Sicherheitslücke im Mobilfunknetz: Bankkonten über mTAN-Verfahren geplündert

SS7-Lücke im O2-Netz, Telekom-Kunden nicht betroffen

04. Mai 2017

Wie die Süddeutsche Zeitung berichtet, ist es Hackern offenbar gelungen, über eine Schwachstelle in den Mobilfunknetzen Geld von Konten zahlreicher Bankkunden auf eigene Konten umzuleiten. Auch deutsche Kunden waren dem Bericht zufolge betroffen.

Hacker-Angriff (Symbolbild)

Über eine Schwachstelle im Telekommunikationsprotokoll SS7 konnten die Angreifer eine SMS-Umleitung einrichten und so an die mTANs kommen, die für eine Online-Transaktion benötigt wird. Über das SS7 Protokoll tauschen die Mobilfunkunternehmen sich untereinander aus, um zum Beispiel beim Roaming das Einwählen in fremde Mobilfunknetze zu ermöglichen. Dabei greifen die Mobilfunkanibeter auf das Home Location Register (HLR) zu, um die Gültigkeit der SIM-Karte zu überprüfen und Rufnumleitungen einzurichten. Das System wird auch genutzt, um unterbrechungsfreie Telefonate während einer Autofahrt zu ermöglichen, wenn das Handy sich in die nächste Funkzelle einwählt.

Einen Zugang zu diesem System könnte man für knapp 10.000 Euro bei so genannten »grauen Anbieter« kaufen, berichtet die Süddeutsche Zeitung. Deren Aktivitäten seien nur schwer zu kontrollieren. So konnten die Kriminellen die SMS mit der mTAN für die Online-Transaktionen auf eigene Handys umleiten und so die Geld-Überweisung bestätigen. Zuvor haben sie über Phishing-Mails Daten zu Kontonummer, Passwort und die Handynummer gesammelt.

Wie die Süddeutsche Zeitung schreibt, war das Umleiten der Rufnummer in Deutschland bis vor Kurzem bei Telefonica-O2 möglich. Der Konzern habe den Vorfall auf Anfrage bestätigt: »Ein krimineller Angriff aus dem Netz eines ausländischen Providers hat Mitte Januar dazu geführt, dass eingehende SMS für vereinzelte Rufnummern in Deutschland unbefugt umgeleitet wurden«, zitiert die Zeitung das Unternehmen.
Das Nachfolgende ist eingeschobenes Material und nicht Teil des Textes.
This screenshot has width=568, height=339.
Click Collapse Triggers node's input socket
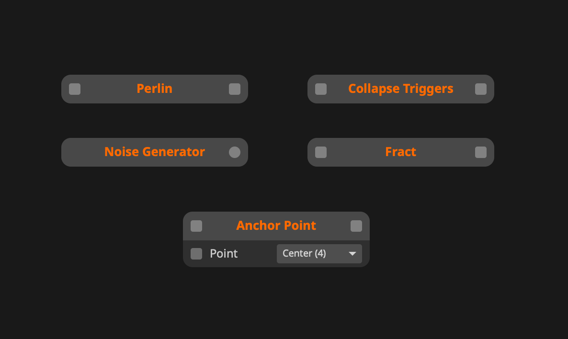click(321, 89)
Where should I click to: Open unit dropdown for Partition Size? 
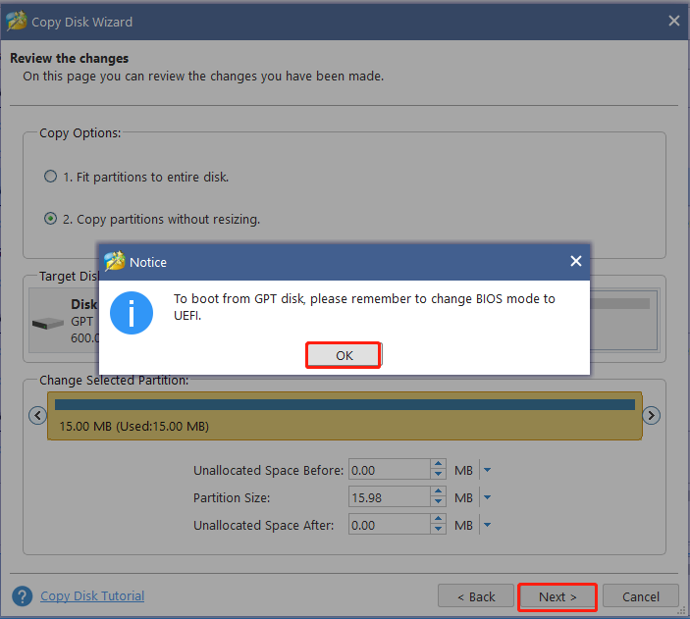coord(487,497)
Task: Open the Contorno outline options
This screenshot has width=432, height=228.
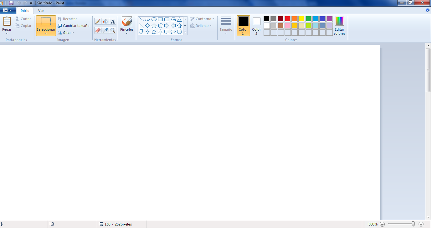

Der entsprechende Provider sei gesperrt worden und die Kunden informiert. Die Polizei ermittele.

Die Sicherheitslücke war schon seit 2014 bekannt. Die Deutsche Telekom weist ausdrücklich darauf hin, das eigene Kunden von den aktuellen im Bericht beschriebenen Angriffen nicht betroffen seien. Das Unternehmen habe »bereits vor dem ersten Bekanntwerden der Schwachstelle« das so genannte "Home Routing" eingeführt, um diese und vergleichbare Angriffe abzuwehren. Außerdem seien Ende 2014 weitere Maßnahmen gegen Angriffsmöglichkeiten über das SS7-Protokoll eingeführt worden, schreibt die Deutsche Telekom.

Inzwischen soll die Lücke geschlossen sein. »Wenn man Kunde bei Vodafone, O2 oder Telekom ist, sollte es auch nur Vodafone, Telekom oder O2 gestattet sein, Rufnummern umzuleiten - und nicht jeder Organisation mit Zugang zu diesem Netzwerk«, zitiert die Süddeutsche Zeitung Hendrik Schmidt von der IT-Sicherheitsfirma ERNW.

Auch die Banken seien alarmiert, weil das mTAN-Verfahren offenbar Lücken aufweist. Beim mTAN-Verfahren, das Banken bei der Überweisung im Online-Banking anbieten, wird den Kunden auf ihr Mobiltelefon eine TAN geschickt. Diese müssen sie bei einer Online-Überweisung eingeben, um diese abzuschließen. Das Bundesamt für Sicherheit in der Informationstechnik (BSI) empfiehlt beim Onlinebanking schon länger, »auf den Einsatz von mTAN-Verfahren zu verzichten und Verfahren mit TAN-Generatoren zu nutzen«.